Ever since biotech caught the disposables bug, processing "in plastico" has spread horizontally and vertically into various niches through the process chain. Plastic bags replaced steel tanks for media and buffer storage, then morphed into mixing containers and bioreactors. Plastic tubing, valves and connectors encroached on stainless steel pipes and manifolds. Membrane filters appeared housed in single-use cartridges. Downstream, disposable membrane chromatography cartridges replaced some ion exchange resins, while process engineers rethought the economics of cleaning and validating even expensive resins. In short, the high value of biotech products provides fertile ground for disposable manufacturing.

Many disposable products evolved in stages. Neil Holman of Millipore cites ultrafiltration as an example. First came cleanable filters, then disposable filters in stainless steel holders. "As filters became higher-performing, it made sense to enclose smaller-area membranes completely in plastic," Holman notes. The newer filter units, individually too small for large processes, were manifolded together and voila: A completely disposable filter operation.

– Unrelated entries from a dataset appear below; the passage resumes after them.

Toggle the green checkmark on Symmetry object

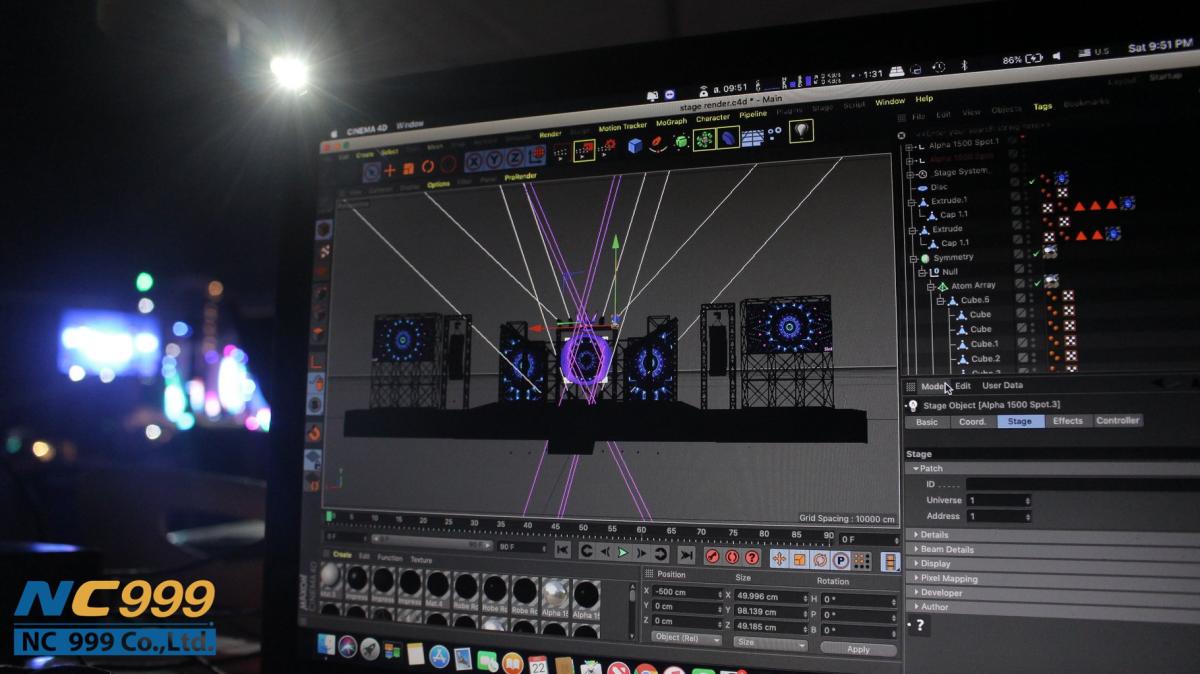pyautogui.click(x=1035, y=254)
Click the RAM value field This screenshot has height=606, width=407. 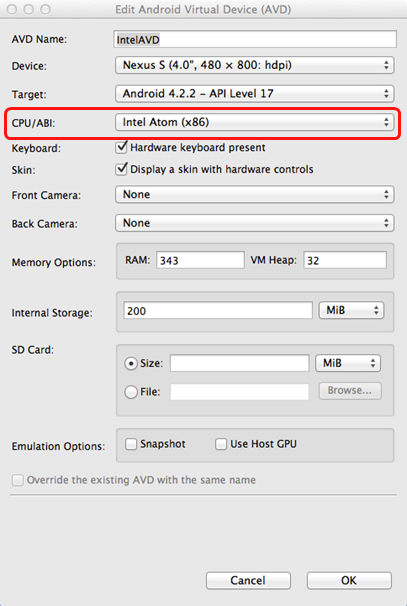(x=200, y=260)
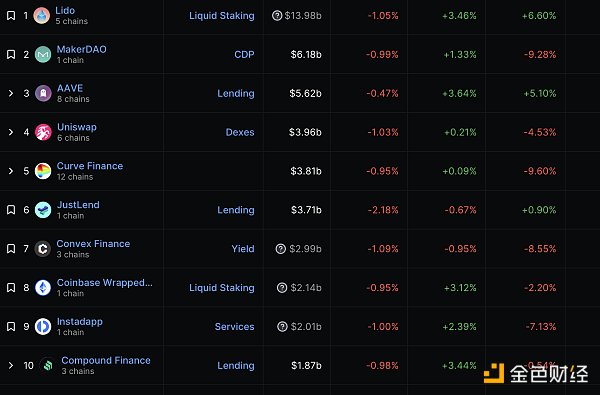This screenshot has width=600, height=395.
Task: Select the Dexes category link
Action: [240, 132]
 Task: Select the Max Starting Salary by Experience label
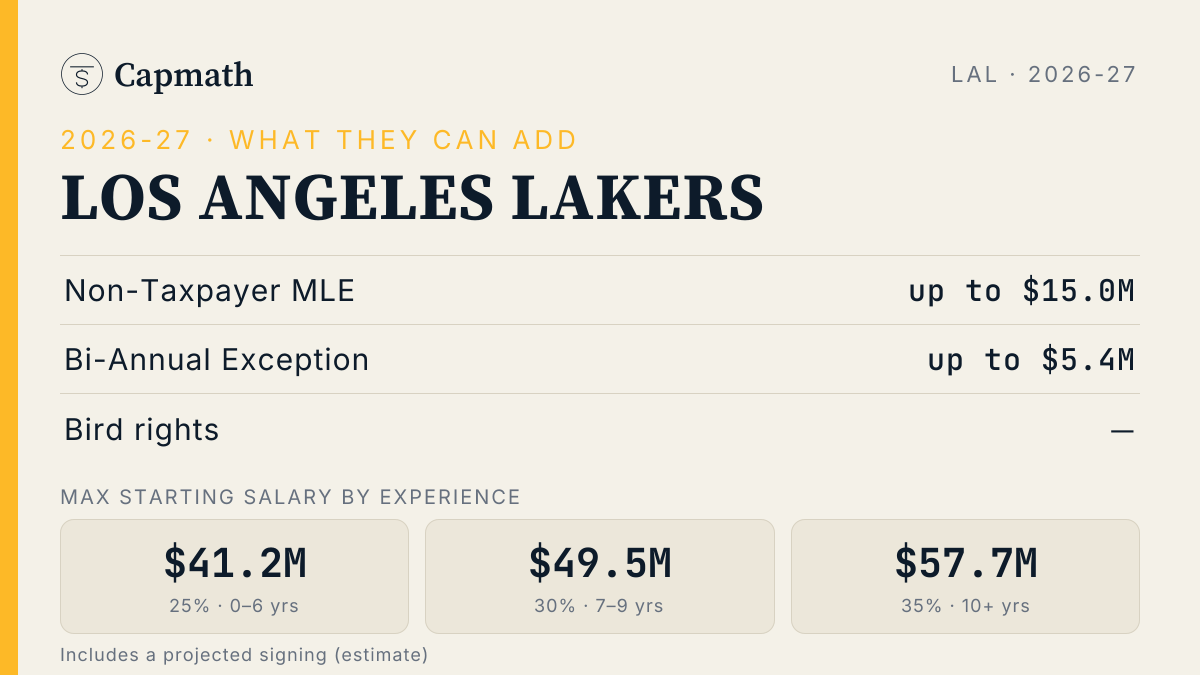coord(291,497)
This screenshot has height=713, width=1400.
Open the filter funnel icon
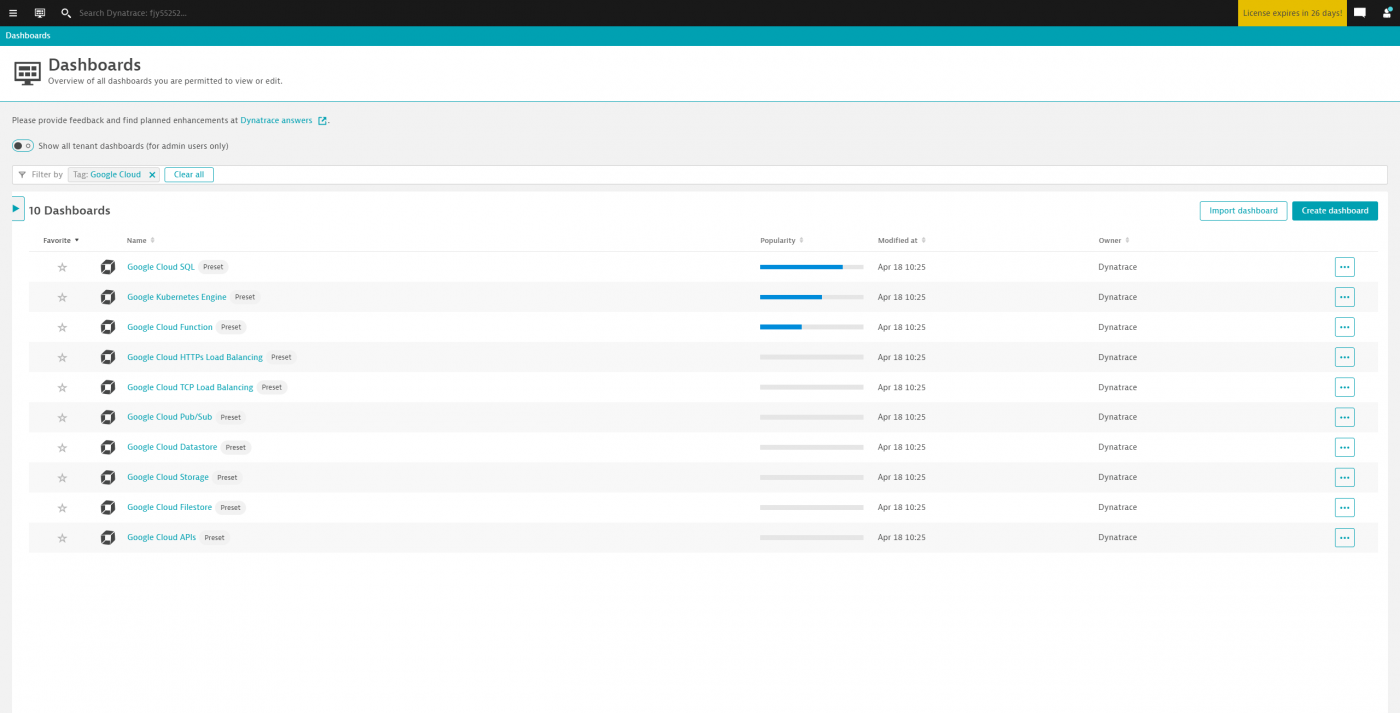tap(21, 174)
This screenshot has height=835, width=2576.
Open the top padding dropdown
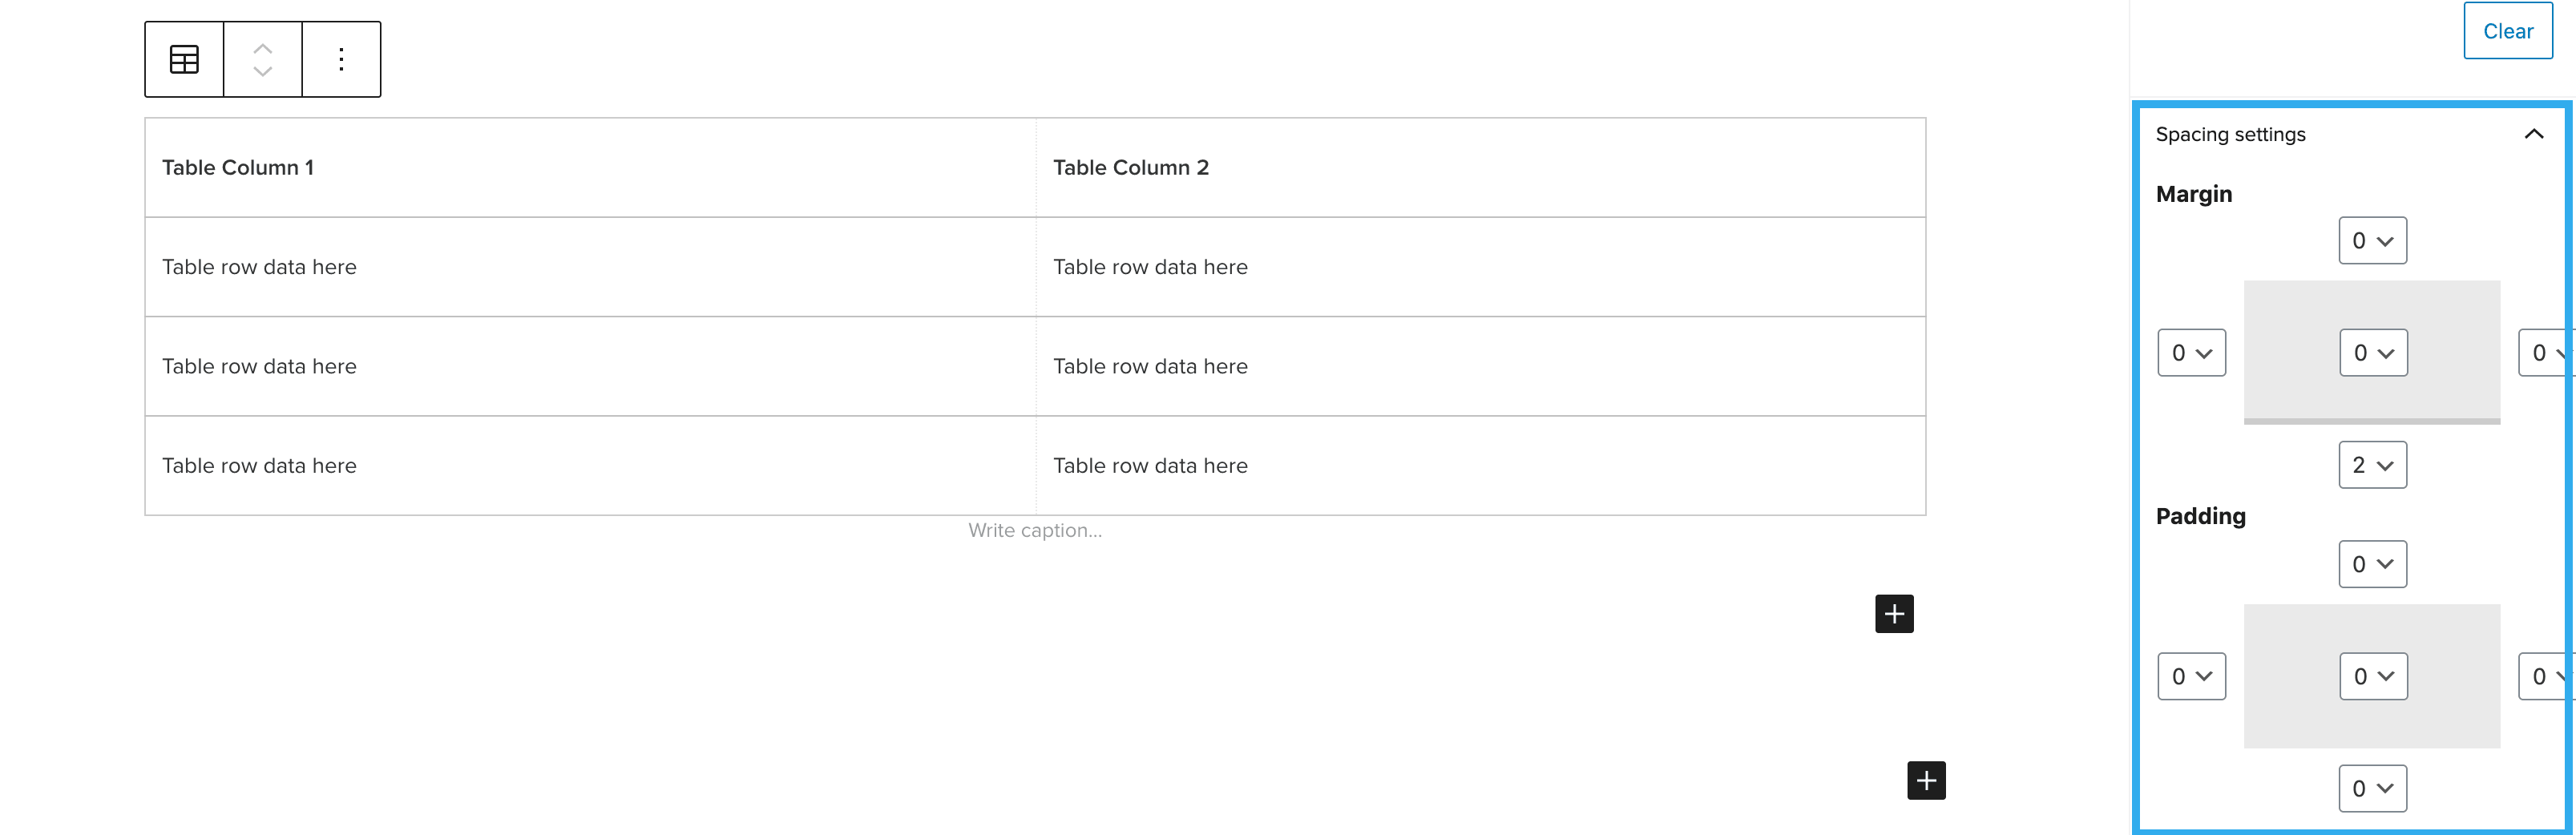pos(2372,564)
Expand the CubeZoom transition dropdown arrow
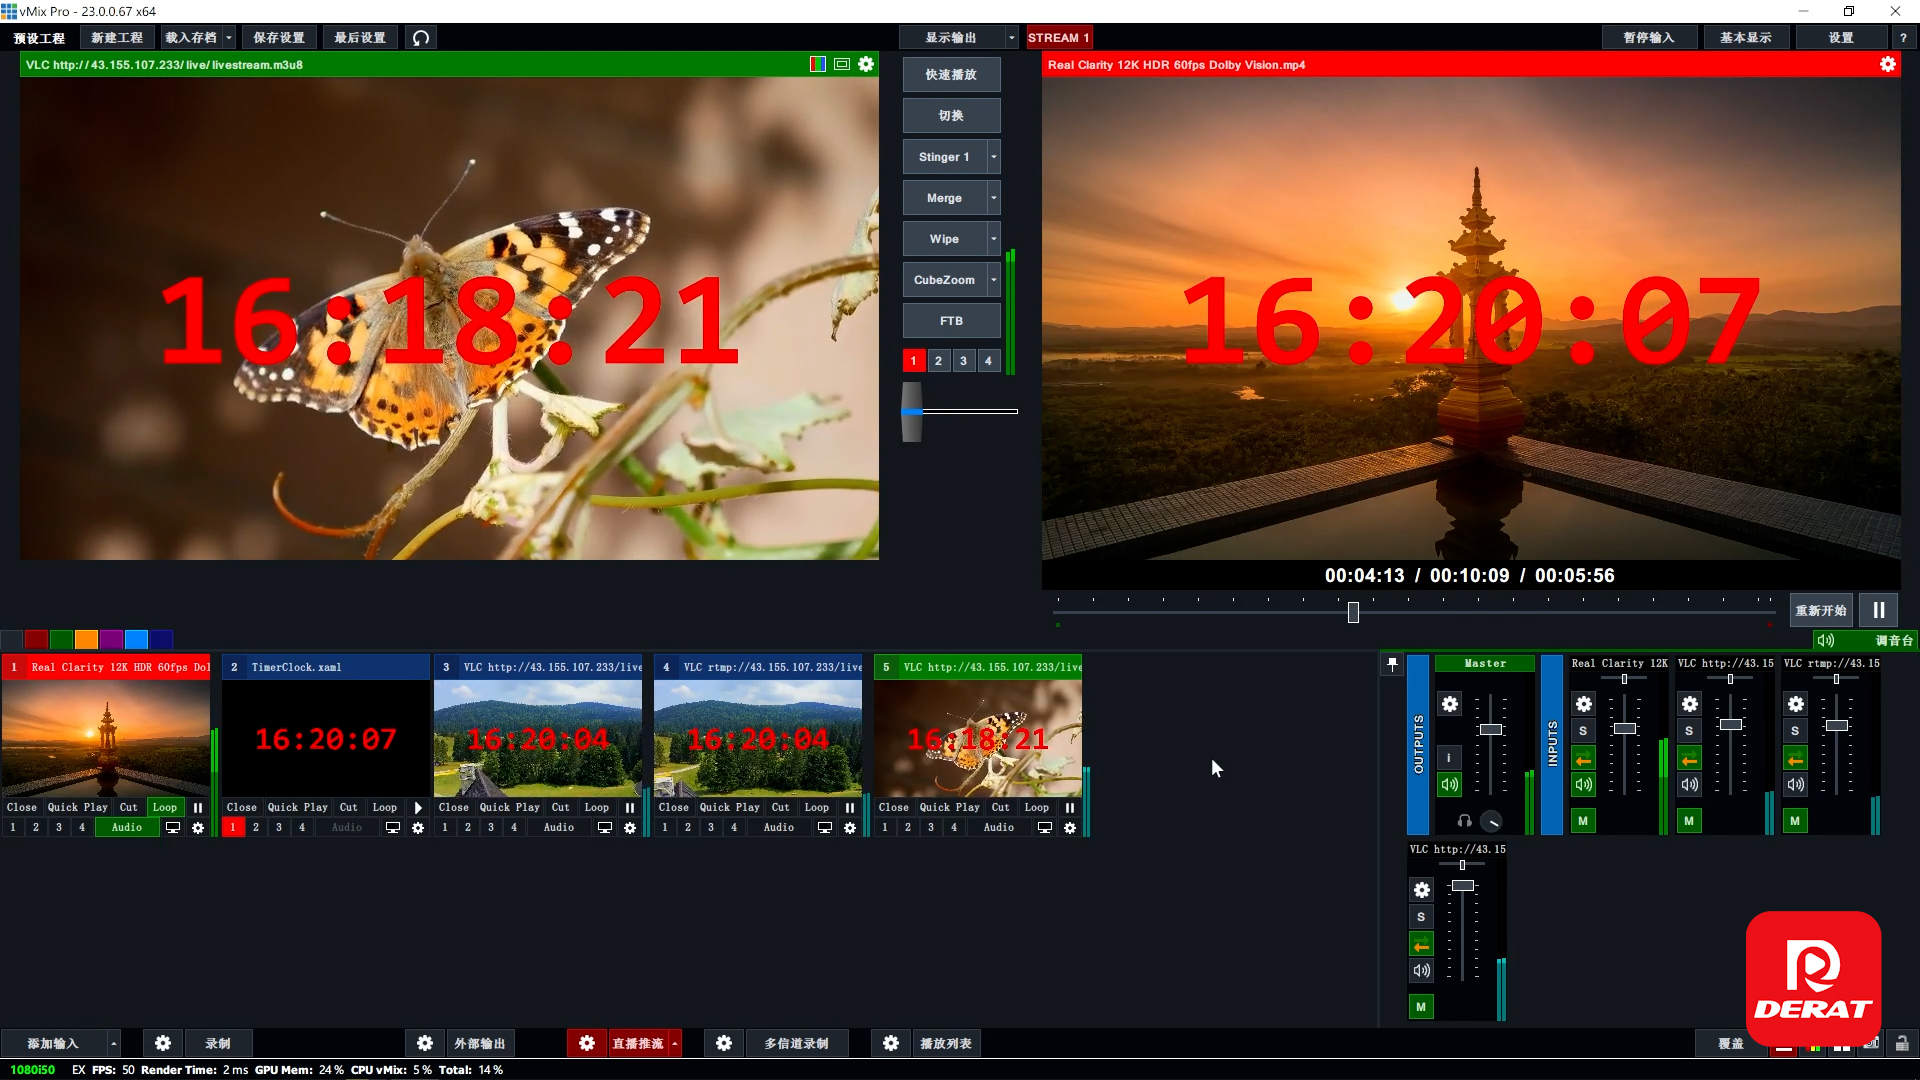 tap(993, 280)
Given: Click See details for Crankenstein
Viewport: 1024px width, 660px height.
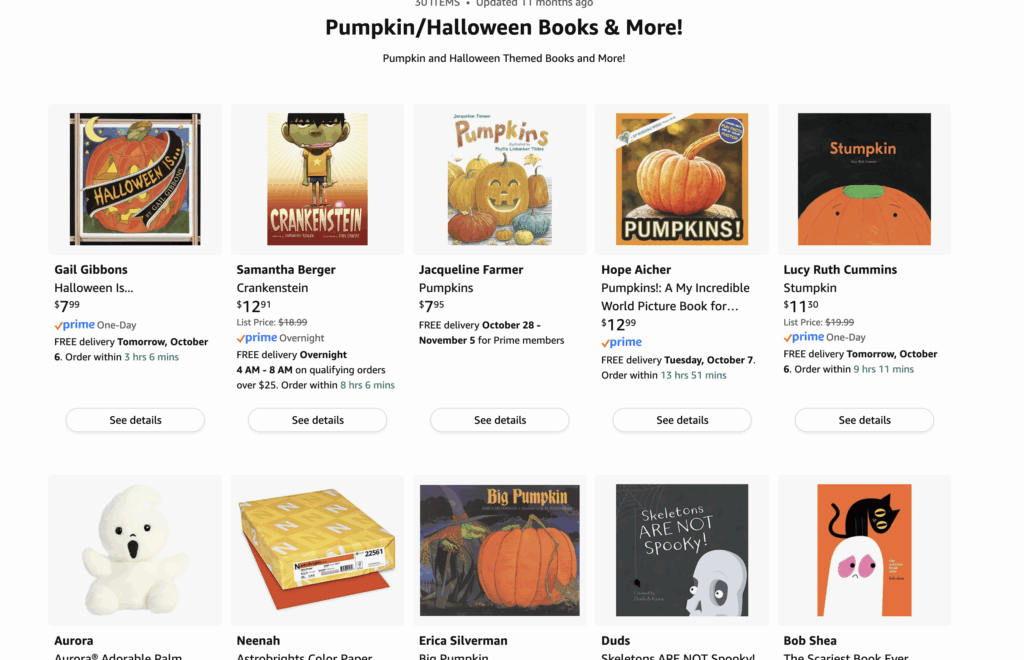Looking at the screenshot, I should click(x=317, y=420).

Disposability's greatest benefits are evident with batches of up to about 1,000 liters, bucking biotech's yen for huge bioreactors. Economies of scale and the success of high-dose monoclonal antibody therapies have pushed bioreactor sizes well above 20,000 liters.

Yet several factors could reverse the bigger-is-better trend in commercial cell culture, making disposables even more indispensable. Therapeutic trends in favor of smaller, disposable processes include personalized medicine; treatments based on genotyping, gene and viral therapy, and radioimmunotherapy all rely on smallish batches. The biggest boost for smaller batches, however, will come from improved volumetric productivity (product per volume of culture fluid), which has already increased at least fifty-fold in the past two decades. Higher productivity equals smaller batches, a boon to disposables.

Fully-disposable large-scale processing is probably a few years away. Its arrival will depend on manufacturers adopting disposables early, and carrying the idea forward during scale-up and process development. But even when the "big disposable" arrives, it will not be appropriate for every manufacturer. Large-scale fermentations will probably not benefit any time soon since process bags are limited to about 2,000-liter volumes. Similarly, already-approved processes are unlikely to switch over. Non-biotech drugmakers, whose processes often employ organic solvents, high heat and caustic reagents, will probably avoid plastics altogether.

"It's unlikely that disposable reactors will replace ten- or twenty-thousand liter stainless steel reactors any time soon," predicts Maik Jornitz, group vice president at Sartorius North America (Edgewood, N.Y.). "Mixing and process control are serious concerns in plastic reactors and exemplify the design benefits of stainless steel fermenters," Jornitz says. "Mixing device and gas distribution determine whether cells thrive or die."

A related roadblock, according to Vijay Singh, Ph.D., CEO of Wave Biotech (Bridgewater, N.J.) is the dearth of throwaway instrumentation for monitoring culture pH, dissolved oxygen, turbidity and conductivity. Singh believes instrument makers eventually will catch up, perhaps with optical detection and microprocessor control, which could eliminate end-user calibration. "Medicine has been using such devices for years," Singh says.

Even as storage vessels, 5,000 liters may be the upper limit for plastic containers, at least with current bag-making technology. Stedim Inc. (Concord, Calif.), which claims to be the only biobag producer that casts its own plastic film, manufactures its larger bags from four plastic sheets heat-sealed at the edges. End-users may be concerned about the structural integrity of very large bags, even when they're supported by steel holding tanks. Plus, as Stedim marketing manager Greg Ja notes, "Above about 5,000 liter capacity bags get quite heavy. You need special equipment just to lift them without damaging them."